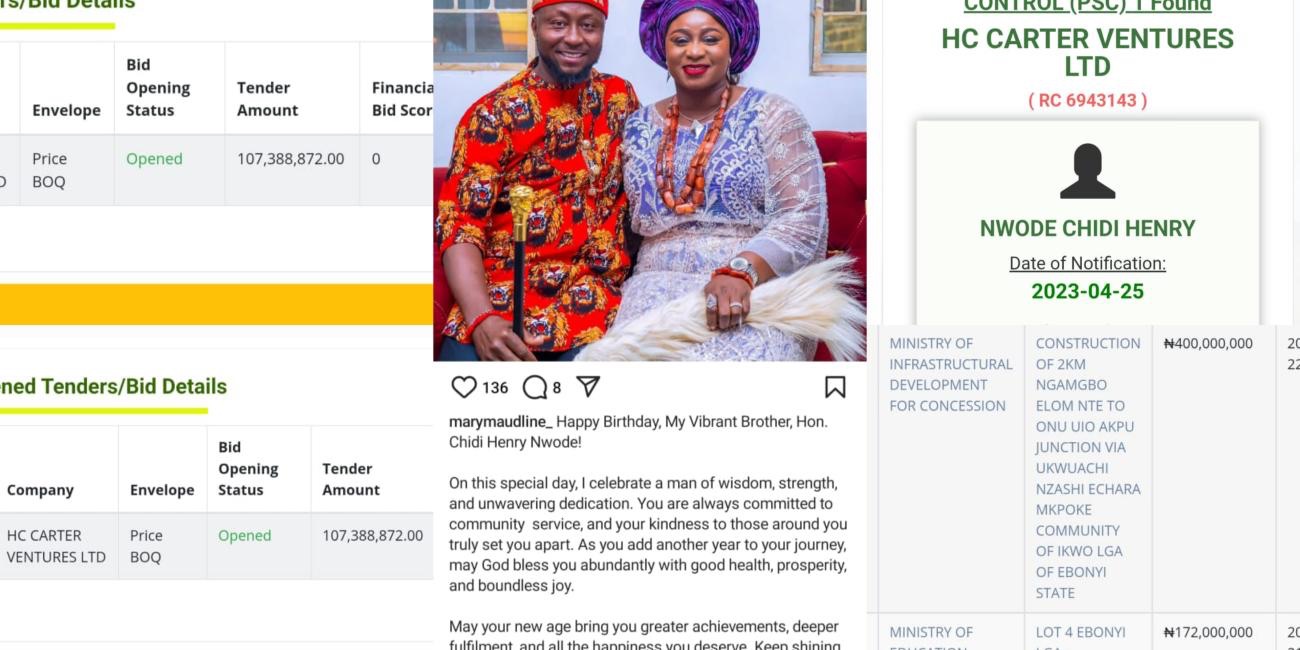Click the 136 likes count
This screenshot has width=1300, height=650.
click(x=495, y=388)
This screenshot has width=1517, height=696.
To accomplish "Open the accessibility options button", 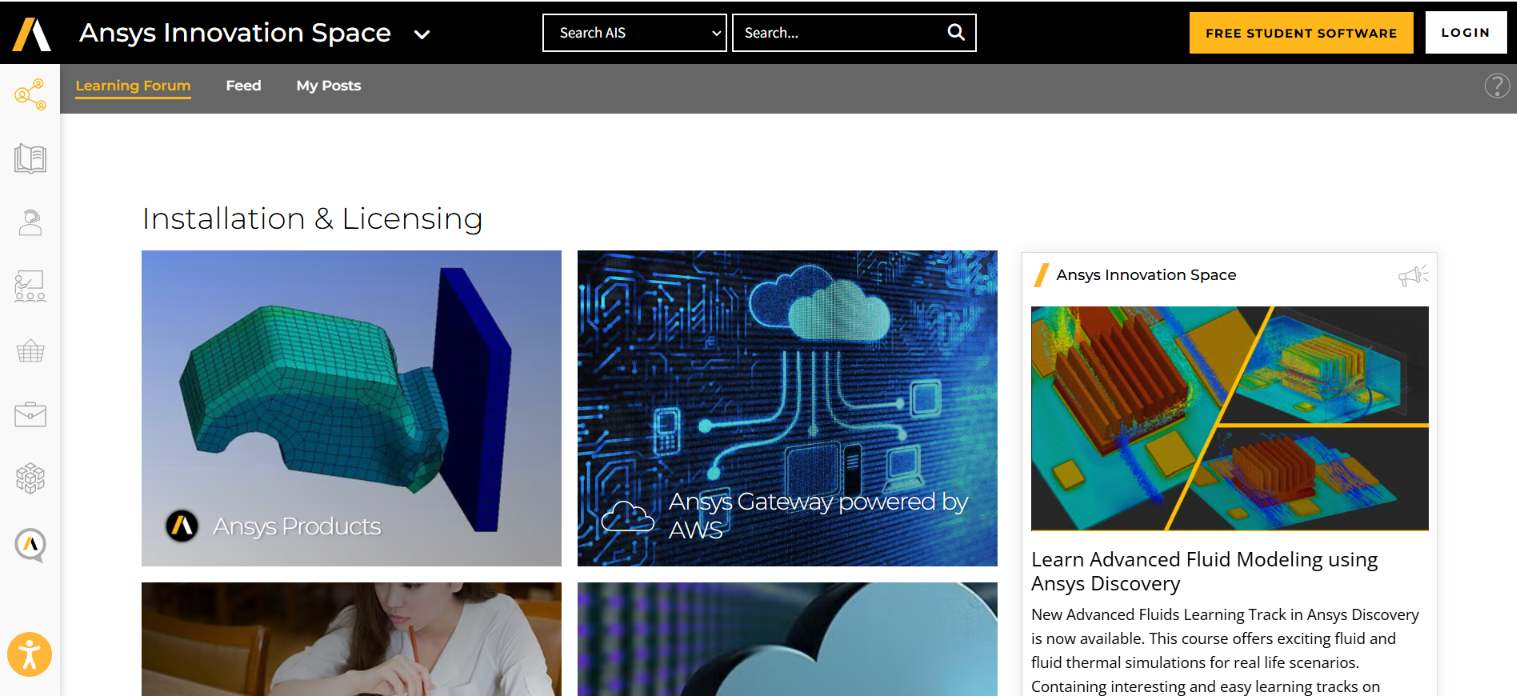I will point(29,656).
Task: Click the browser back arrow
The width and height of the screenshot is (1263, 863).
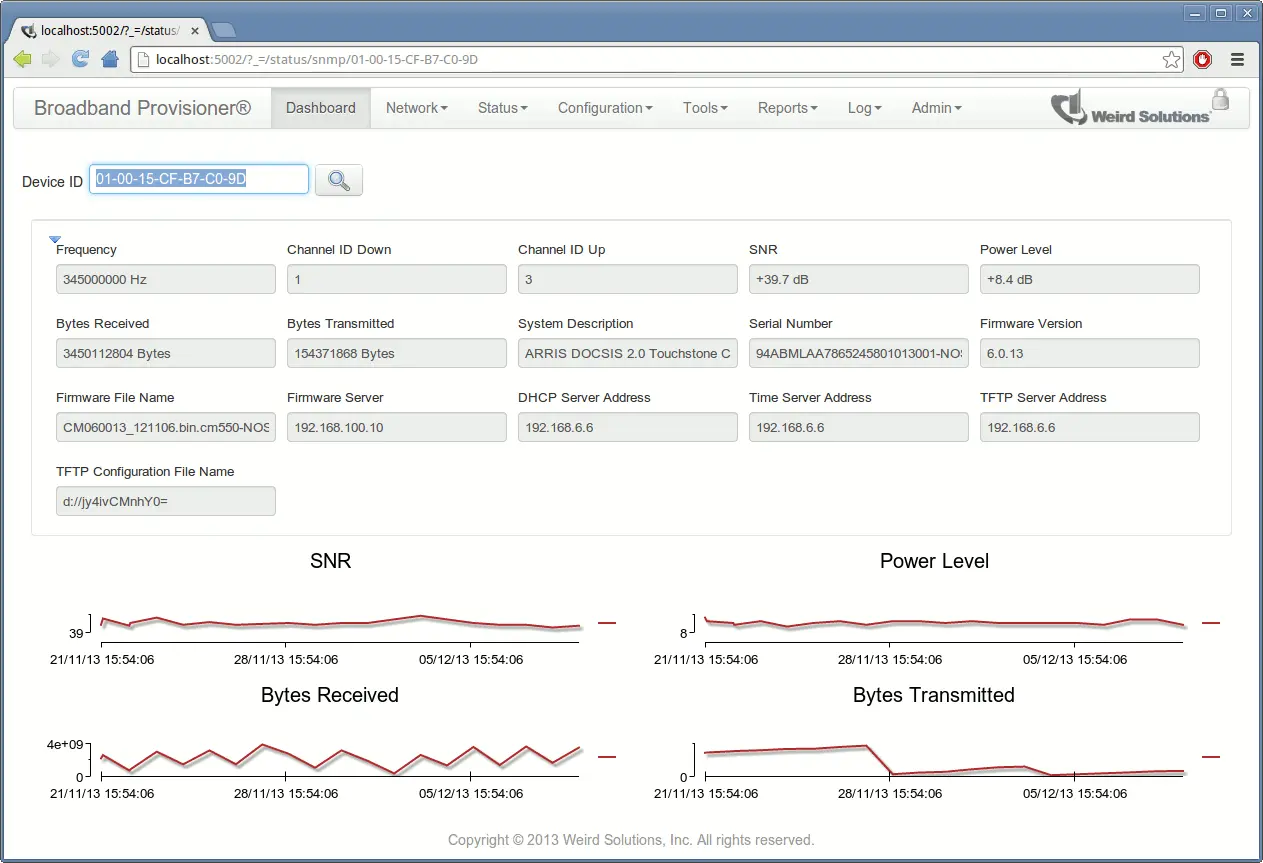Action: 21,59
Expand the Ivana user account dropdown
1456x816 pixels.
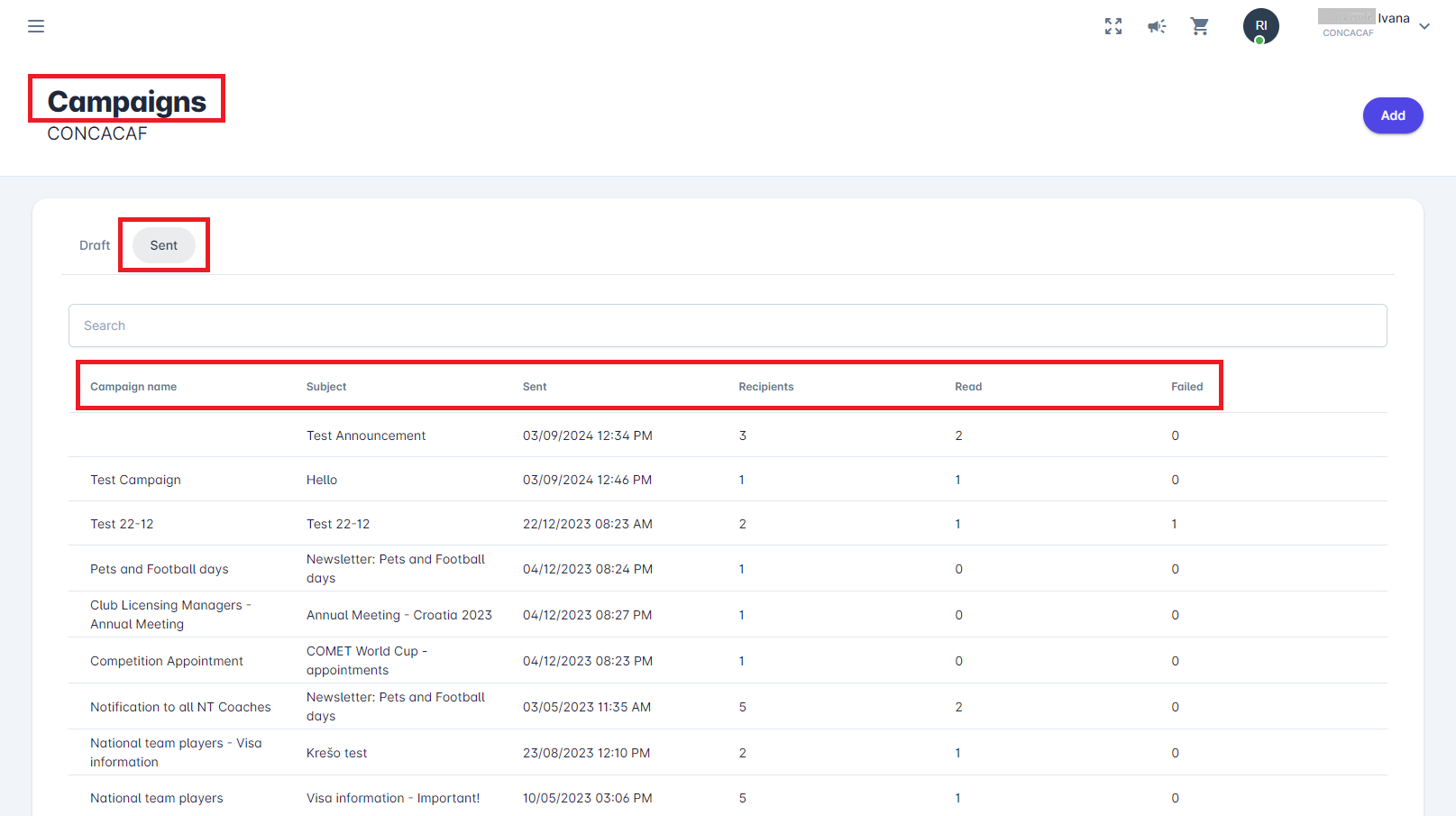point(1424,26)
........
Activity
The lines to copy begin at the one containing "The width and" and end at the last line of the records. Set down exactly those lines and no others, both ends included, and omit all pictures.

Task output
The width and height of the screenshot is (1263, 863).
Action: 21,59
Expand the Ivana user account dropdown
1456x816 pixels.
point(1424,26)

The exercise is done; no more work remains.